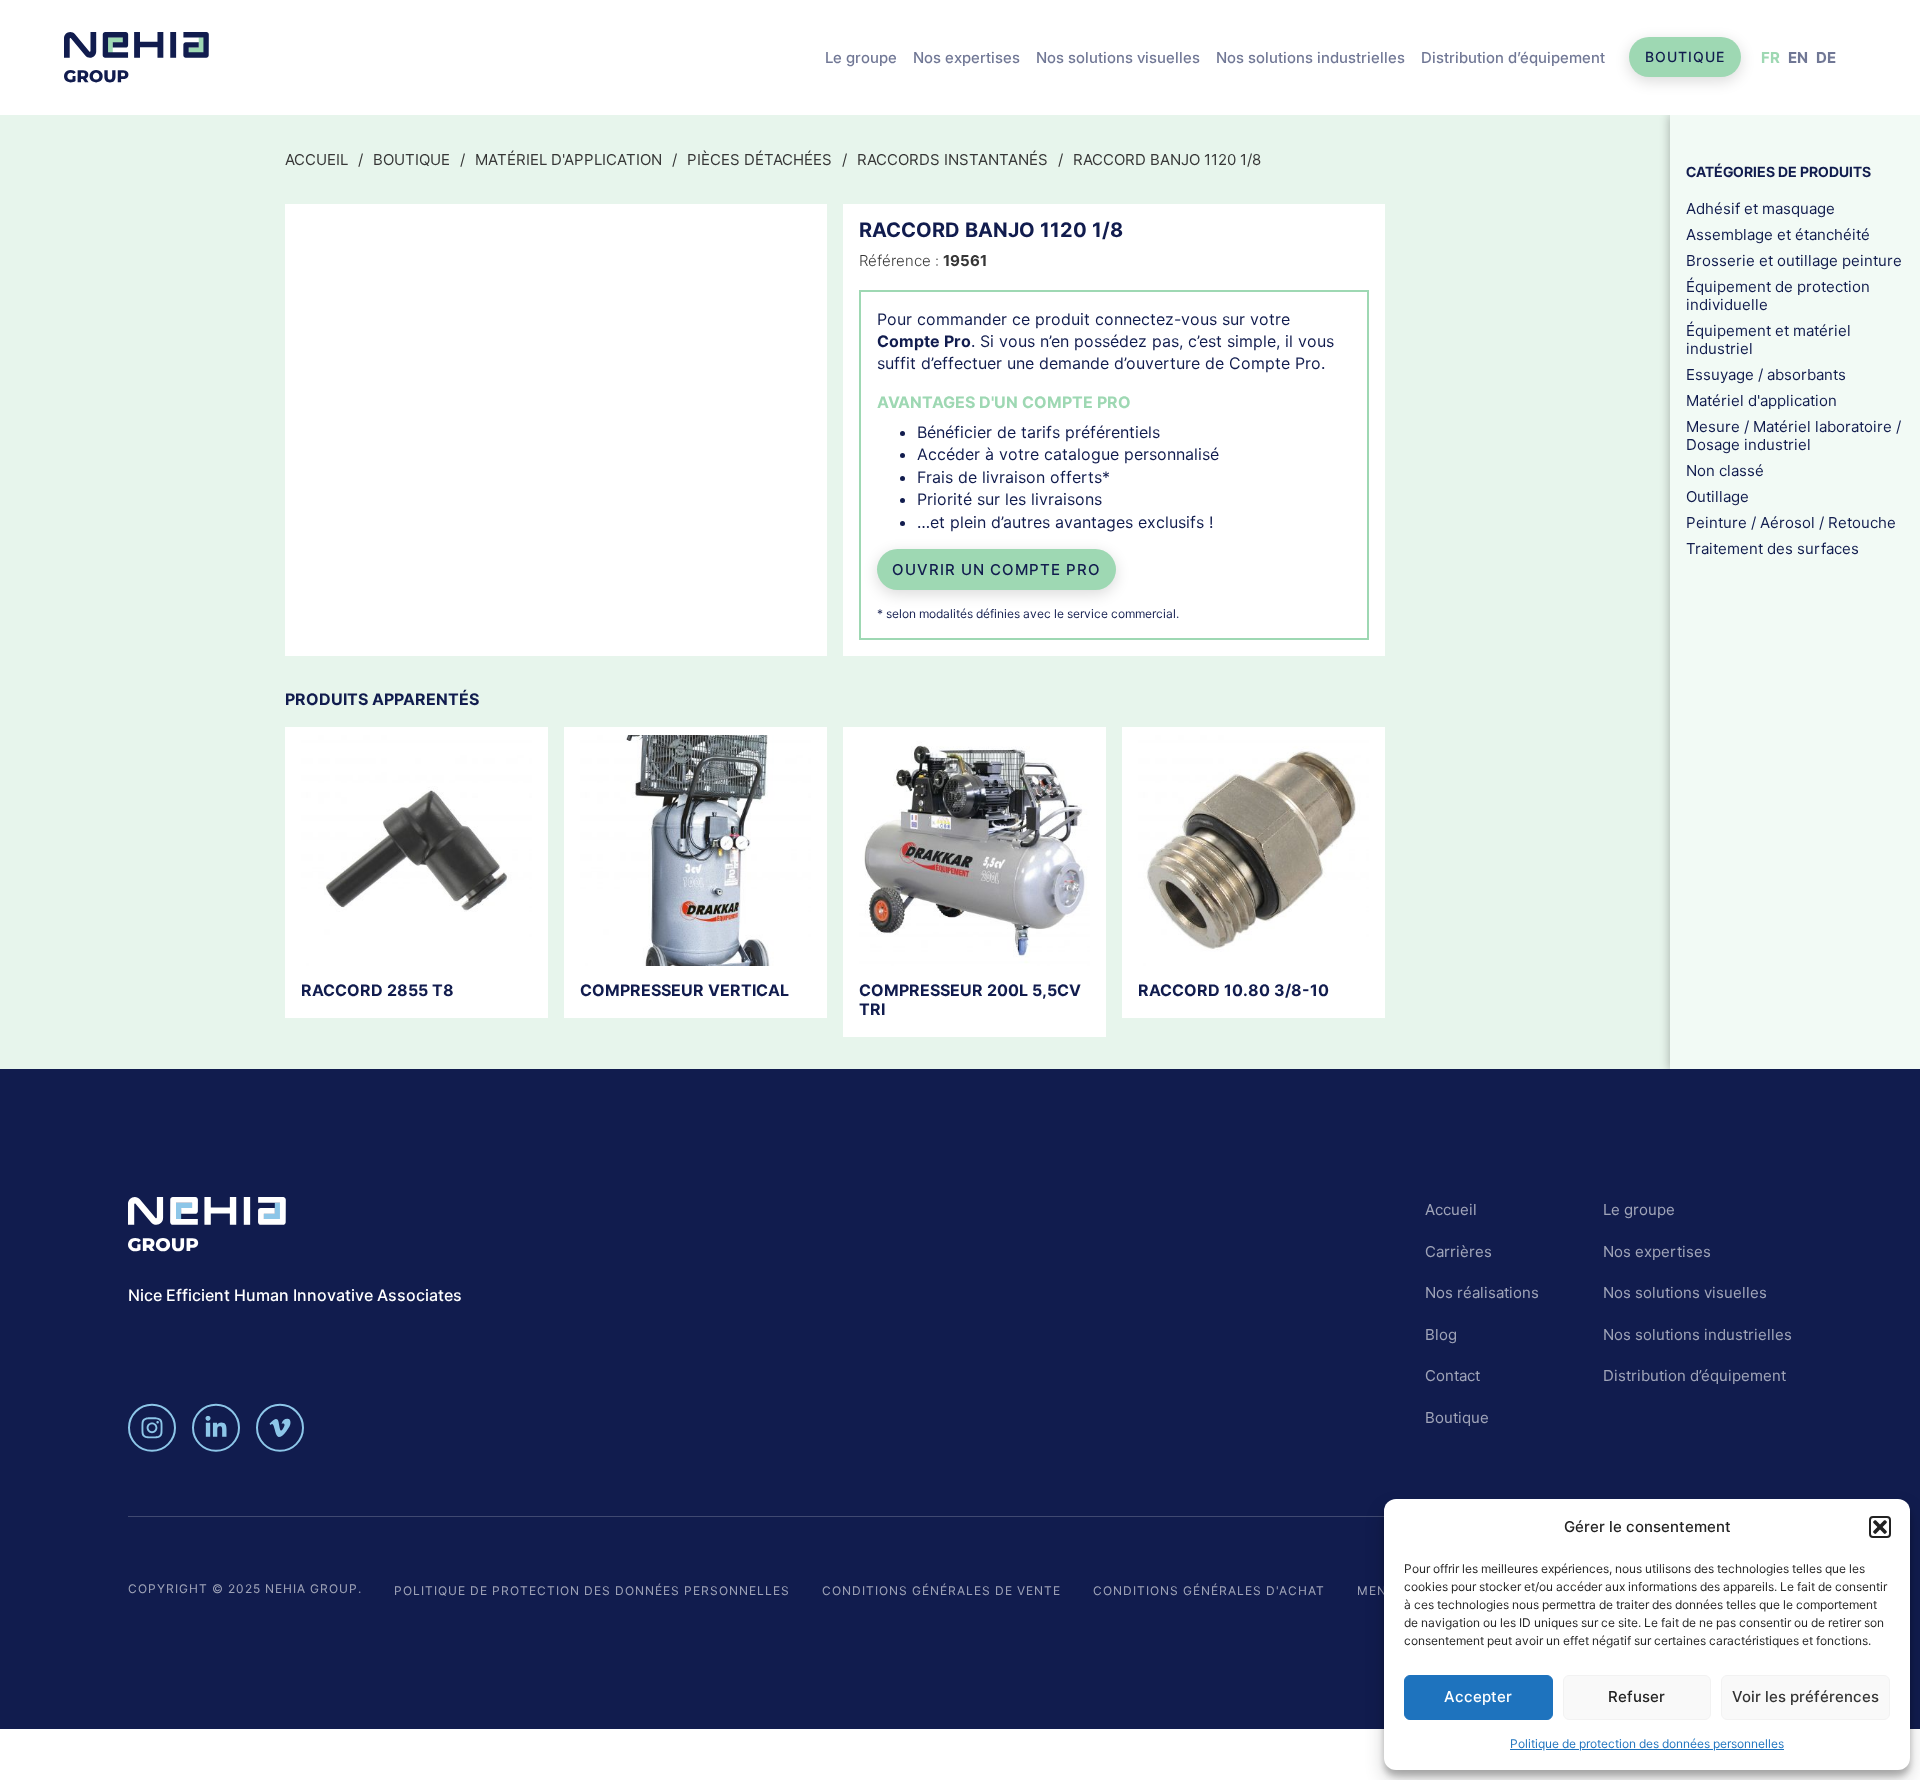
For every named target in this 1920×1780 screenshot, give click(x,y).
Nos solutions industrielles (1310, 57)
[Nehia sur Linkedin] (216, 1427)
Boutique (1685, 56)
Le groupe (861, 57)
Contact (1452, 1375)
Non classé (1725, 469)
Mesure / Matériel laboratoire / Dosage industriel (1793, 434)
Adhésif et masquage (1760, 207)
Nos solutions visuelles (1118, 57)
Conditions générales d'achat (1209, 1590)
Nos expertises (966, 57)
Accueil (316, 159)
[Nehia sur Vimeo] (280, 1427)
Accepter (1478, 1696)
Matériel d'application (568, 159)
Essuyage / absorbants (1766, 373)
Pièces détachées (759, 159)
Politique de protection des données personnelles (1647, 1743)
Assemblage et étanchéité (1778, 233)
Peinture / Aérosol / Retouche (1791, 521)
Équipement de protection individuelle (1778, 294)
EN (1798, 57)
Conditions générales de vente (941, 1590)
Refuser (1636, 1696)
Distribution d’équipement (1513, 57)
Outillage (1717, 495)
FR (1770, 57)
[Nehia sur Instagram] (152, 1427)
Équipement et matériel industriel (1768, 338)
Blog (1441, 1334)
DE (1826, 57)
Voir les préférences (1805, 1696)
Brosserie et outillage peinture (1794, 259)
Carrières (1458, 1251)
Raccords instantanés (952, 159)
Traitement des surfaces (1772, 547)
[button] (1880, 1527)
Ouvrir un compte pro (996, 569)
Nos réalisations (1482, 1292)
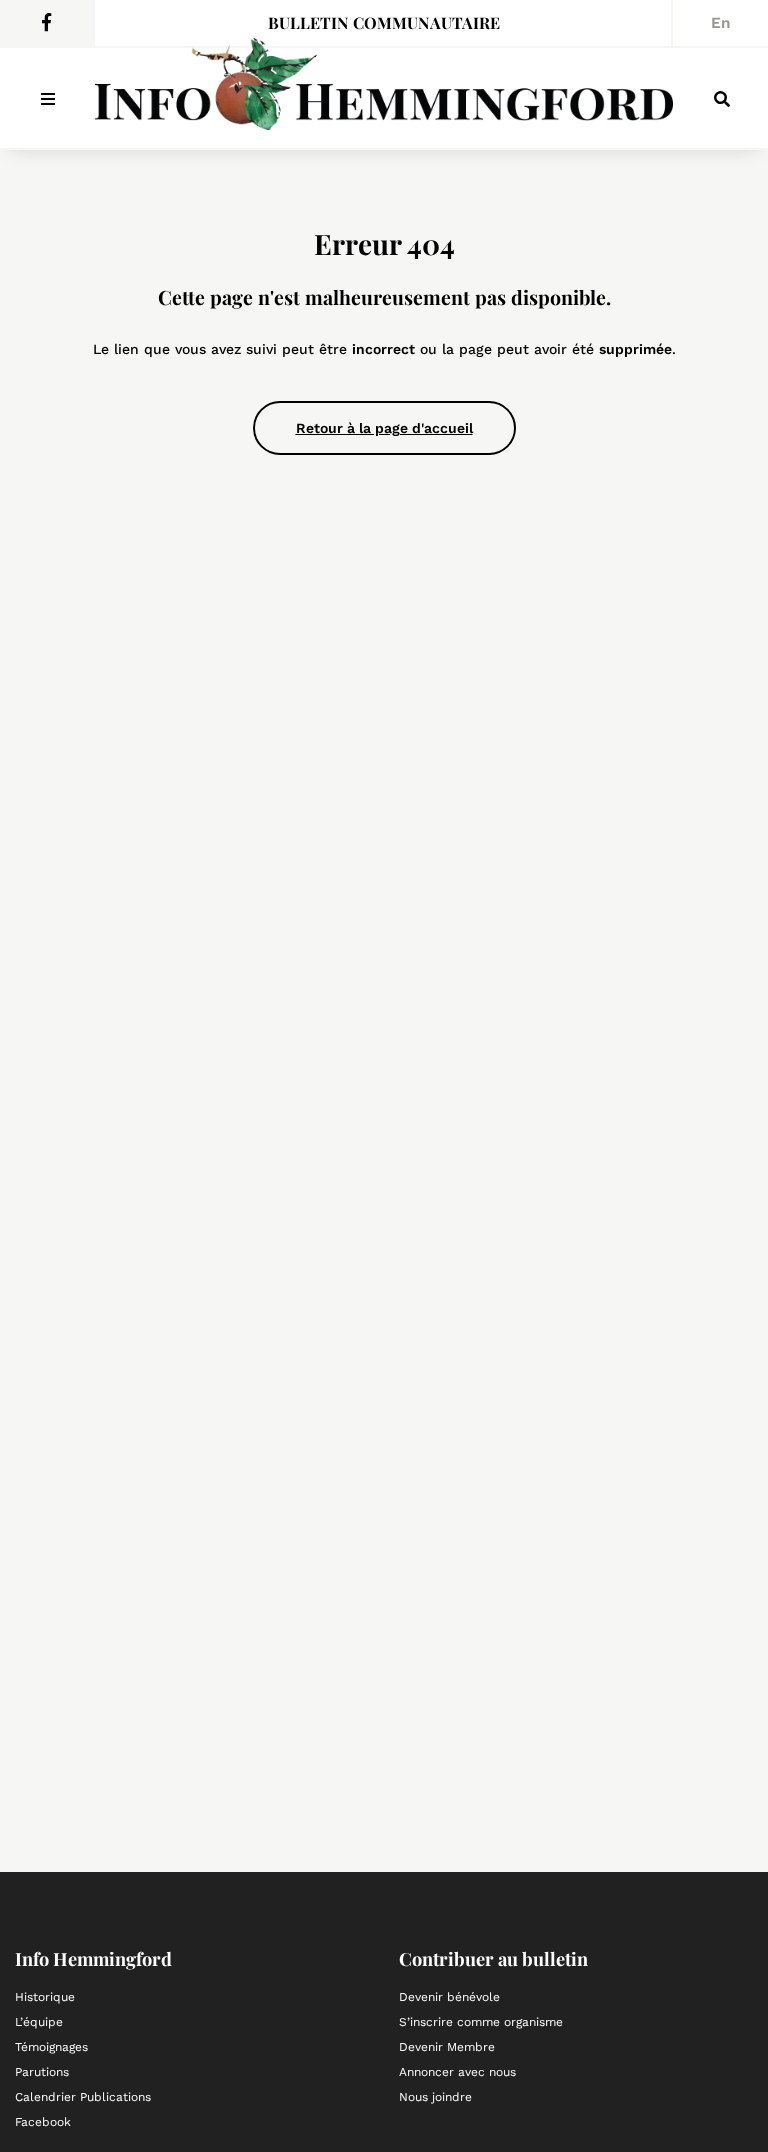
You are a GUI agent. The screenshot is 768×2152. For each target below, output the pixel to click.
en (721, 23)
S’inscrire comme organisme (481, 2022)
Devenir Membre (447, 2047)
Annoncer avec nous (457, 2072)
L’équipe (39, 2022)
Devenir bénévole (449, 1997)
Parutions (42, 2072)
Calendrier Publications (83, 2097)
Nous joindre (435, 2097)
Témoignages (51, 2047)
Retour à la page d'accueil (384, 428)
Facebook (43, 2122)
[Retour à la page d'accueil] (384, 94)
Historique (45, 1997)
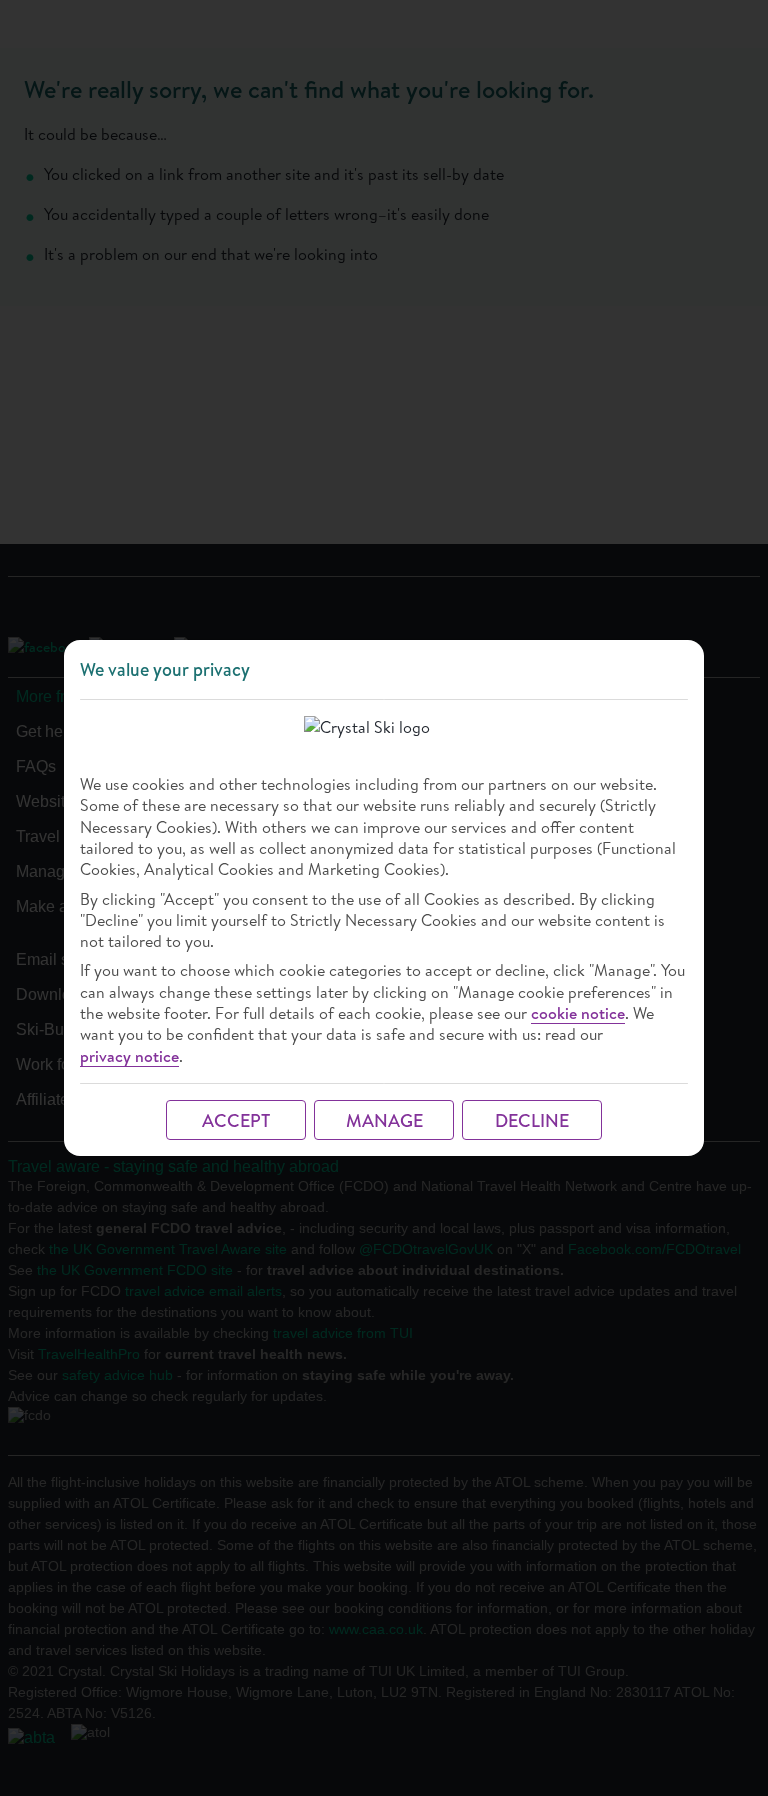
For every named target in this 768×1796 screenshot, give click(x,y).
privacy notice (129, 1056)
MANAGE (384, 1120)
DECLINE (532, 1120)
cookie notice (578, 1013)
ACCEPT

§ **REQUIREMENT**: Of the lines above, quote exactly those from the one with "Conditions générales de vente (941, 1590)" through the one with "Témoignages (51, 2047)", ends included; pictures stay out.

§ **RESPONSE FOR THIS EXERCISE**:
Conditions générales de vente (941, 1590)
Refuser (1636, 1696)
Distribution d’équipement (1513, 57)
Outillage (1717, 495)
FR (1770, 57)
[Nehia sur Instagram] (152, 1427)
Équipement et matériel industriel (1768, 338)
Blog (1441, 1334)
DE (1826, 57)
Voir les préférences (1805, 1696)
Brosserie et outillage peinture (1794, 259)
Carrières (1458, 1251)
Raccords instantanés (952, 159)
Traitement des surfaces (1772, 547)
[button] (1880, 1527)
Ouvrir un compte pro (996, 569)
Nos réalisations (1482, 1292)
You are a GUI agent. The screenshot is 768×2152. For each target below, output the pixel to click.
en (721, 23)
S’inscrire comme organisme (481, 2022)
Devenir Membre (447, 2047)
Annoncer avec nous (457, 2072)
L’équipe (39, 2022)
Devenir bénévole (449, 1997)
Parutions (42, 2072)
Calendrier Publications (83, 2097)
Nous joindre (435, 2097)
Témoignages (51, 2047)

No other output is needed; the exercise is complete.